## RECORDED INFORMATION:
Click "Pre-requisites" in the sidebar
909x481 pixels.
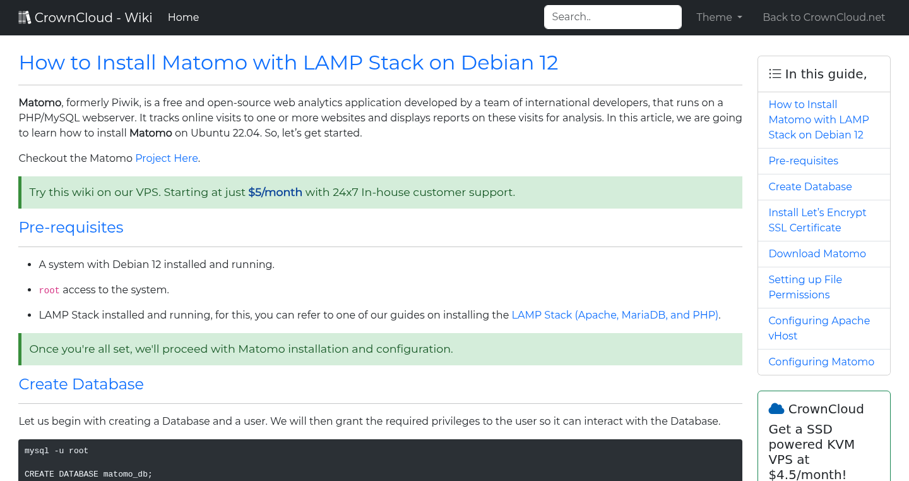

---

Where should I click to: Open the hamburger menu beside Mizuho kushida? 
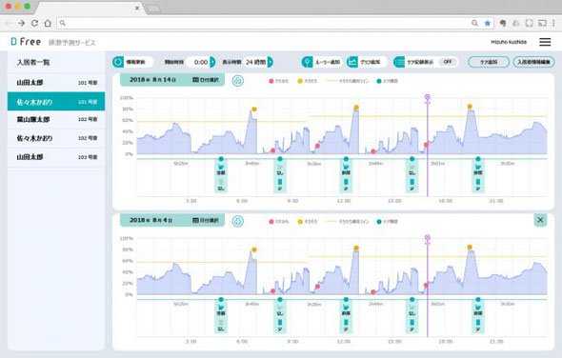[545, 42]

==

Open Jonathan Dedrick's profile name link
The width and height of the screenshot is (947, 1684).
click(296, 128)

## YOUR OBJECTIVE:
Please return the lines above that run from the line containing "in the sidebar" to the line containing "909x481 pixels.", inclusive, exactly and with no other lines.

## TASK OUTPUT:
Click "Pre-requisites" in the sidebar
909x481 pixels.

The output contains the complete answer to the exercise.